— Input for this task —
START
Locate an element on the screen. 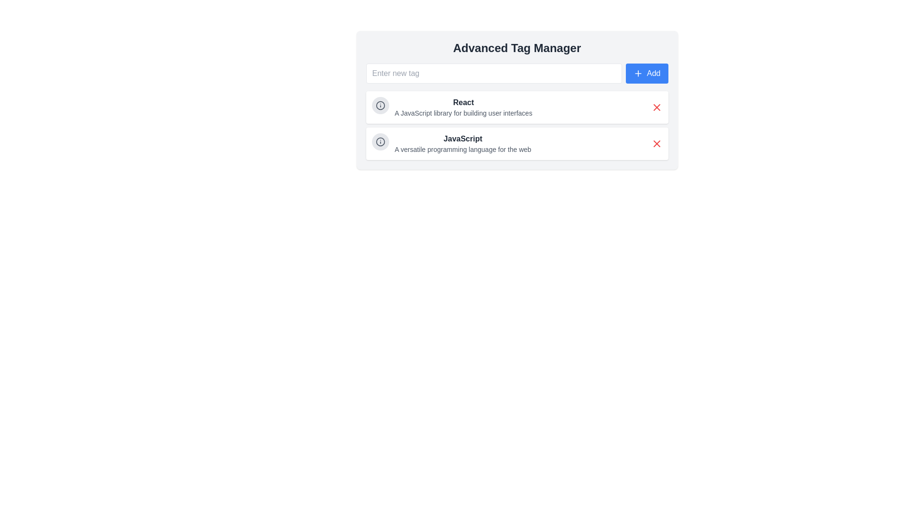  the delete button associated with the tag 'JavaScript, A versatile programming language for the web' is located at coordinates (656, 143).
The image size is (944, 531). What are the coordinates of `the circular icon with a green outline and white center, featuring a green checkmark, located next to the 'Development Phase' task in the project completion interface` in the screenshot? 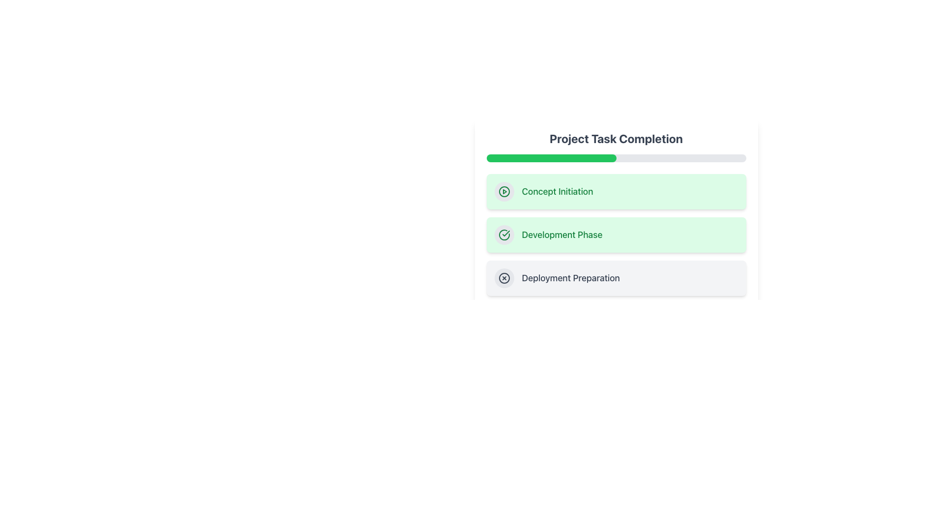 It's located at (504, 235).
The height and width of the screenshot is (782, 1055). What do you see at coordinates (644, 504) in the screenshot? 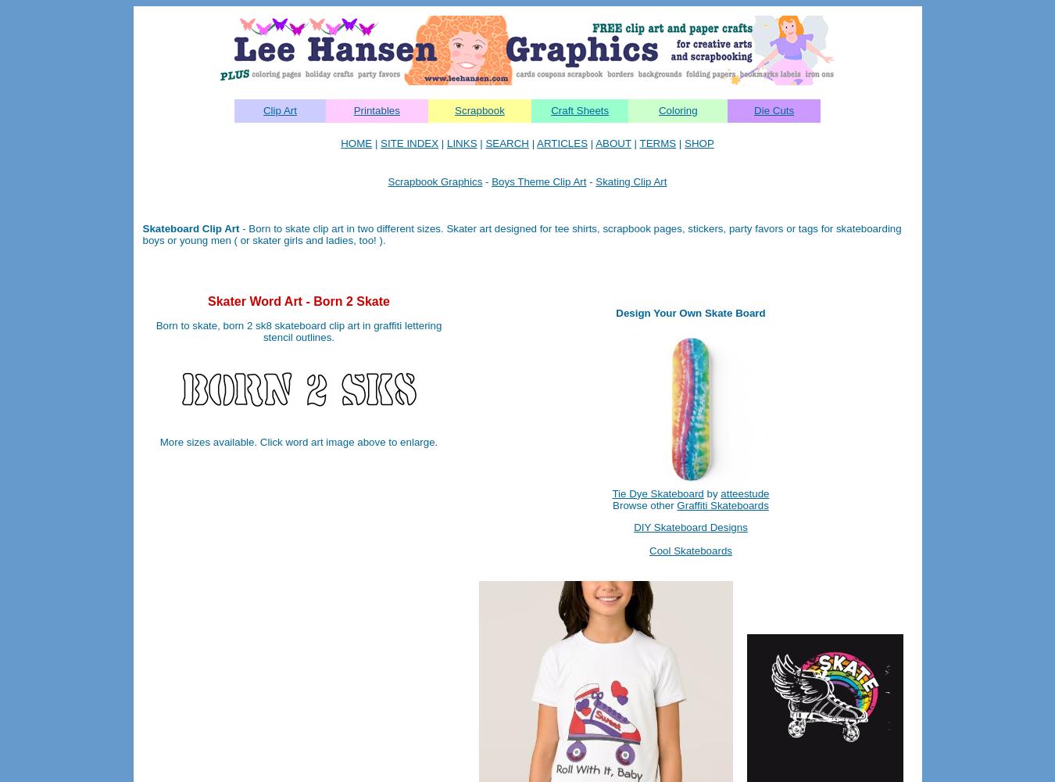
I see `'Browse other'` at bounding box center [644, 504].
END
START
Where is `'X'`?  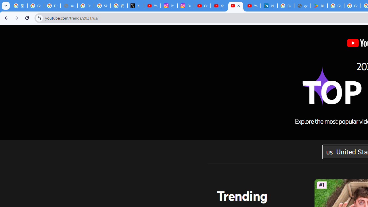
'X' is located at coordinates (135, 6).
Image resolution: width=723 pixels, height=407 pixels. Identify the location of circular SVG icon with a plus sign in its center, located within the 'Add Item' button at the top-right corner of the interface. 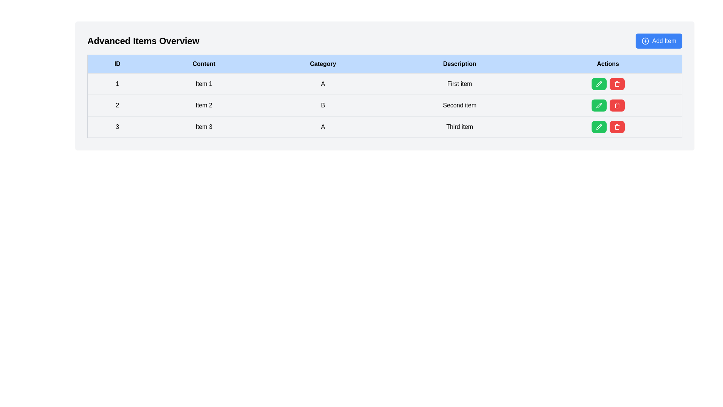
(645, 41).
END
— Stated task —
Write out the records from the line with "The height and" to the line with "center [644, 504].", leaving out the pictures.

— Answer to this task —
The height and width of the screenshot is (782, 1055). What do you see at coordinates (644, 504) in the screenshot? 
I see `'Browse other'` at bounding box center [644, 504].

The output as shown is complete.